# GIVEN INSTRUCTION:
Format the lines of the data below as a JSON list of strings, one string per line and no blank lines, starting at the line containing "How do I perform: Click" and running through the end of the data. Leave the pictures out.

─── DATA PROVIDED ───

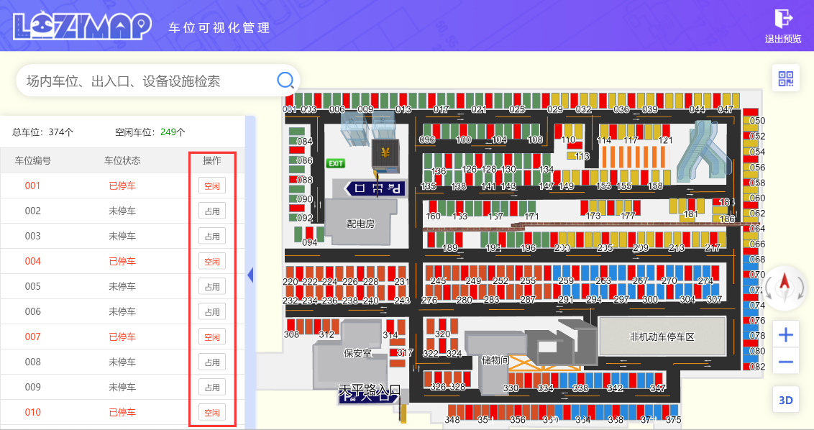The width and height of the screenshot is (814, 430).
Task: Zoom out with the minus button
Action: 786,362
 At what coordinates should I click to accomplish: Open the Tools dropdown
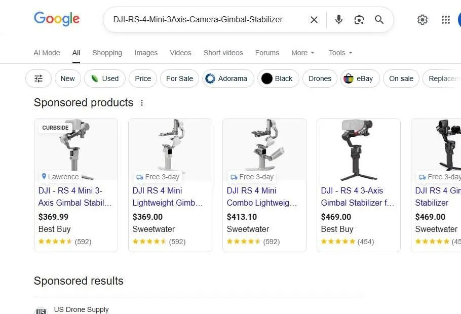coord(339,53)
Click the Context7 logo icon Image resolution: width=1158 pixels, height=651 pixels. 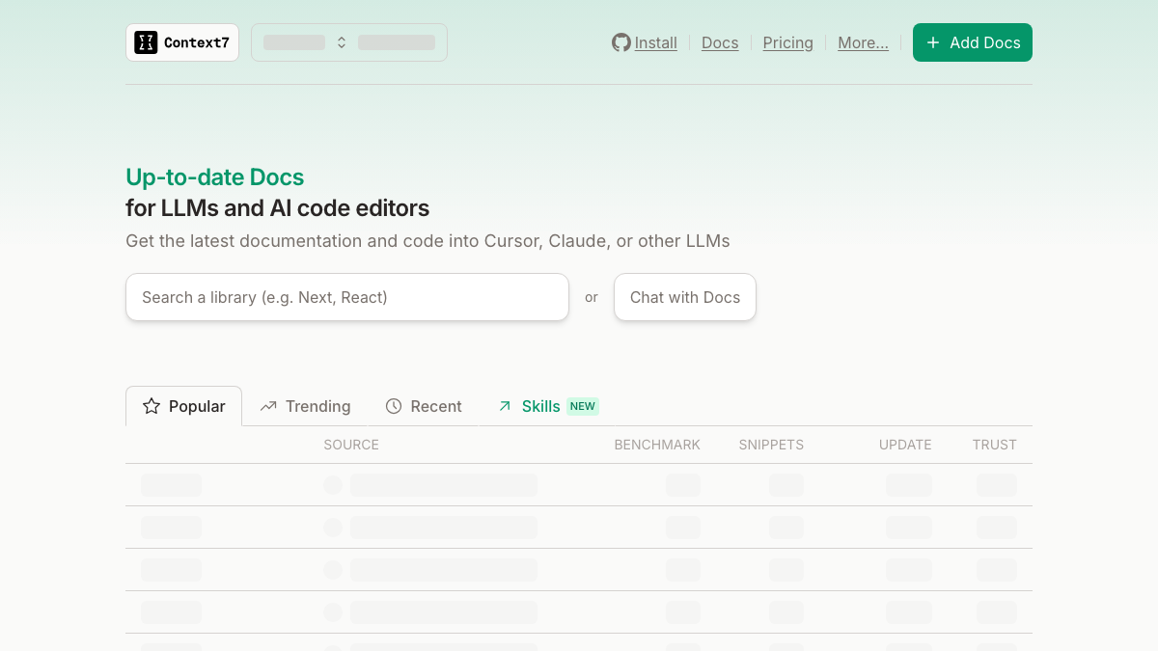coord(146,42)
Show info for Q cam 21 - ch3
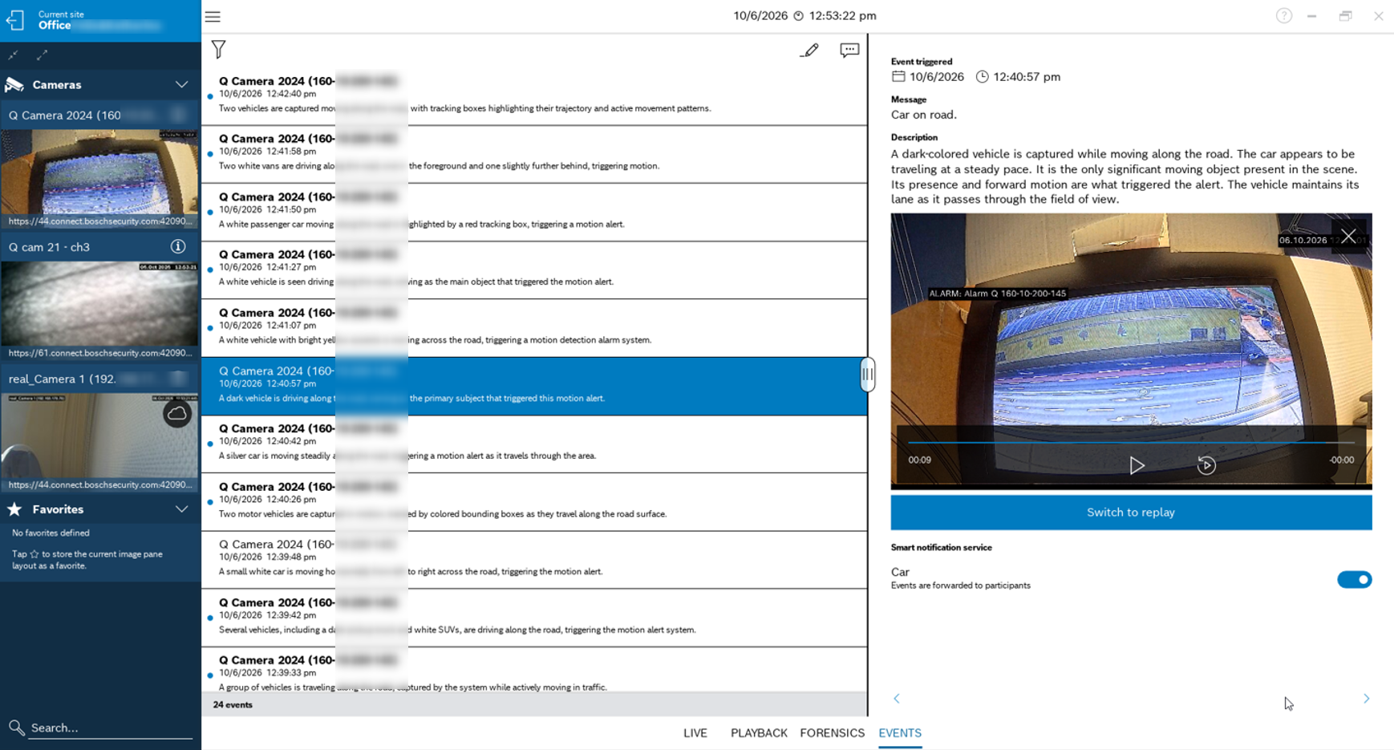The height and width of the screenshot is (750, 1394). [178, 246]
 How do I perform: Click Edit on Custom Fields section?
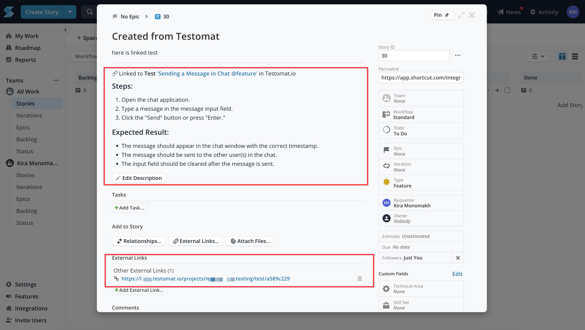(x=458, y=274)
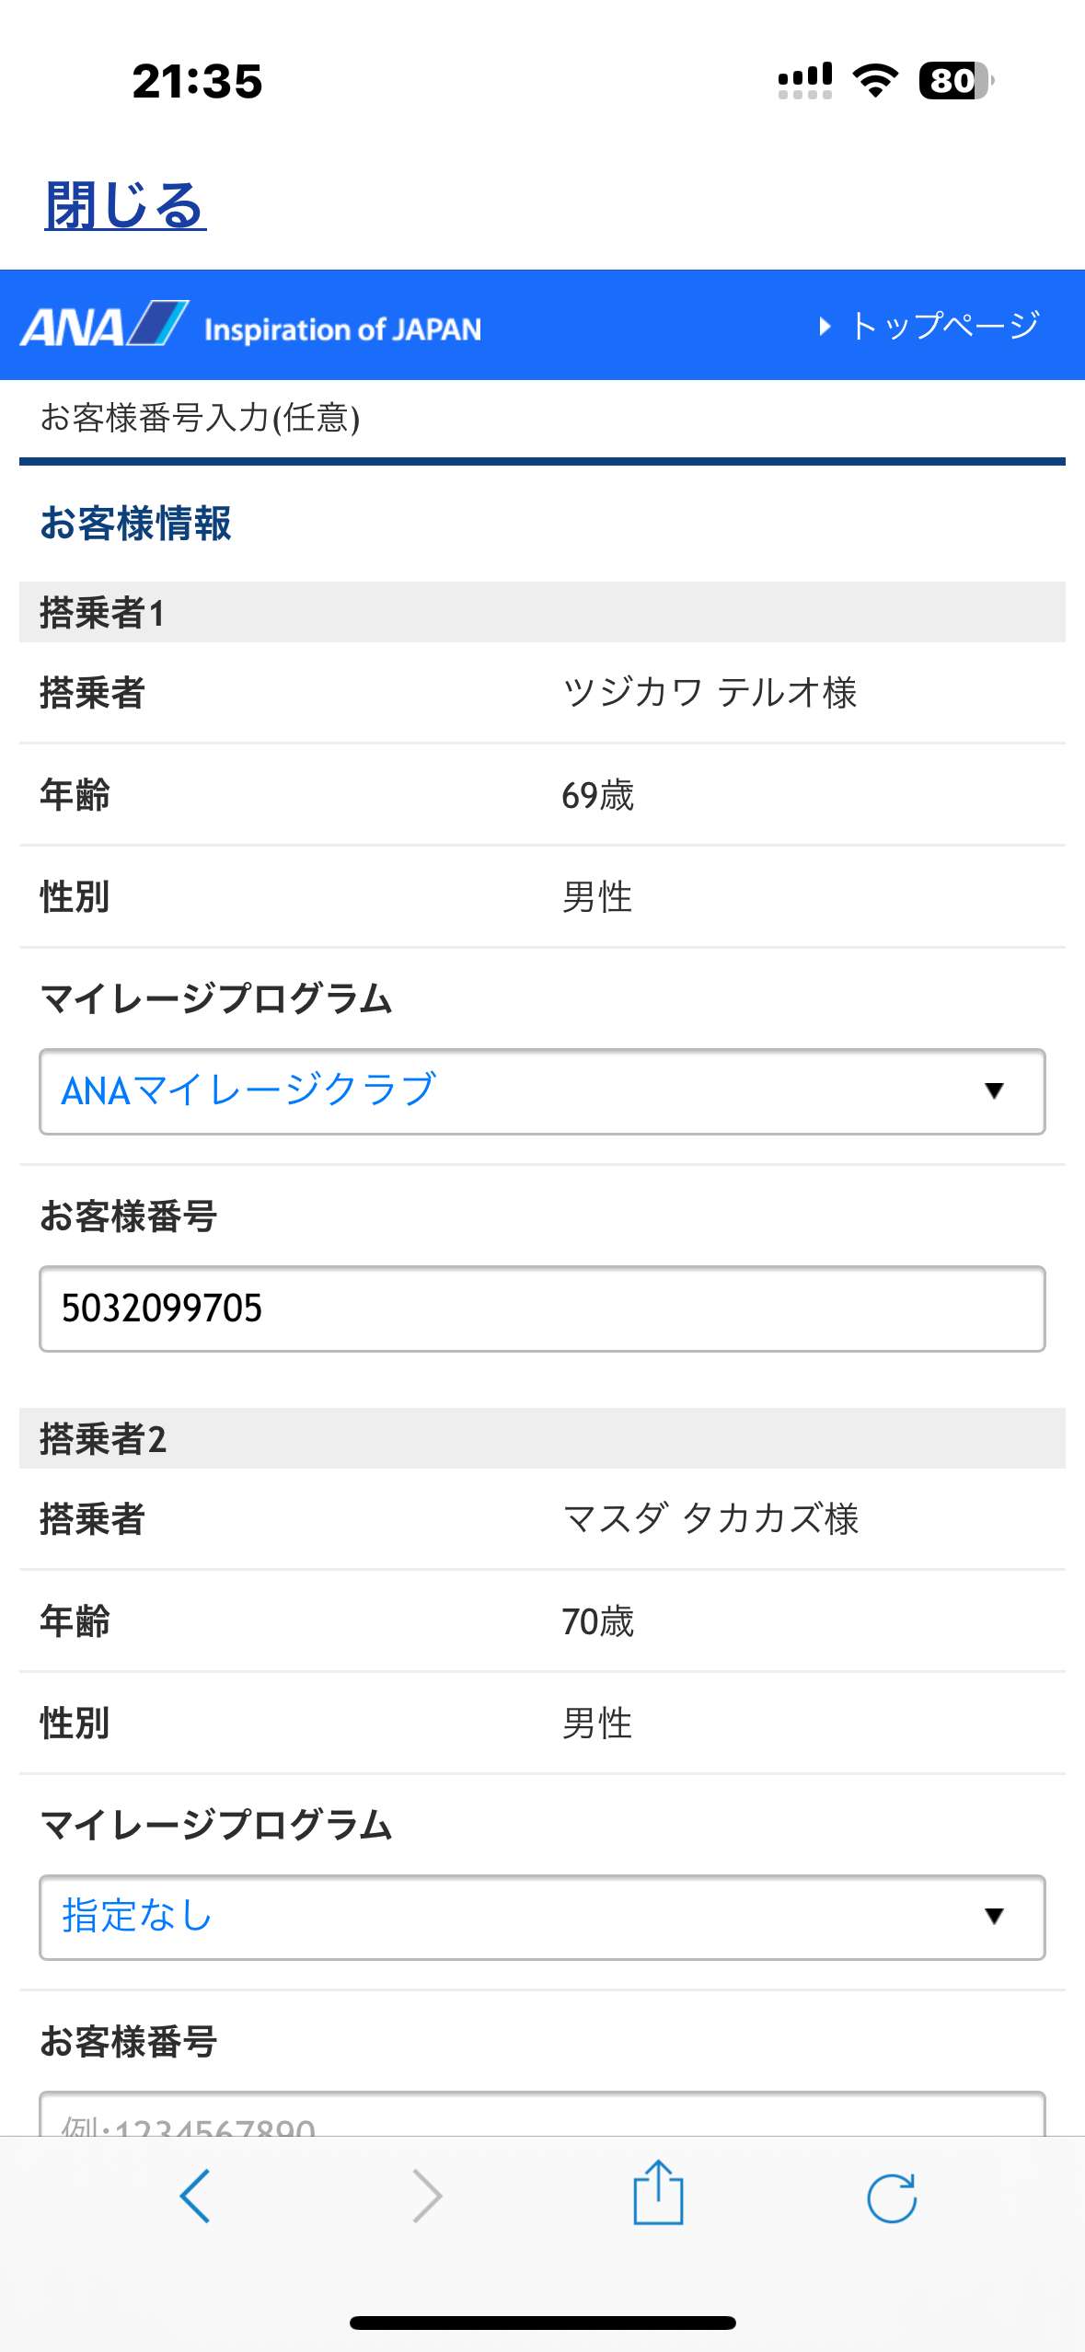Tap the home indicator bar
1085x2352 pixels.
click(x=542, y=2323)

───

# SOLUTION TO THIS TASK:
[
  " How do I perform: Click Edit on Custom Fields section?",
  "(x=458, y=274)",
  "Tap the home indicator bar",
  "1085x2352 pixels.",
  "click(x=542, y=2323)"
]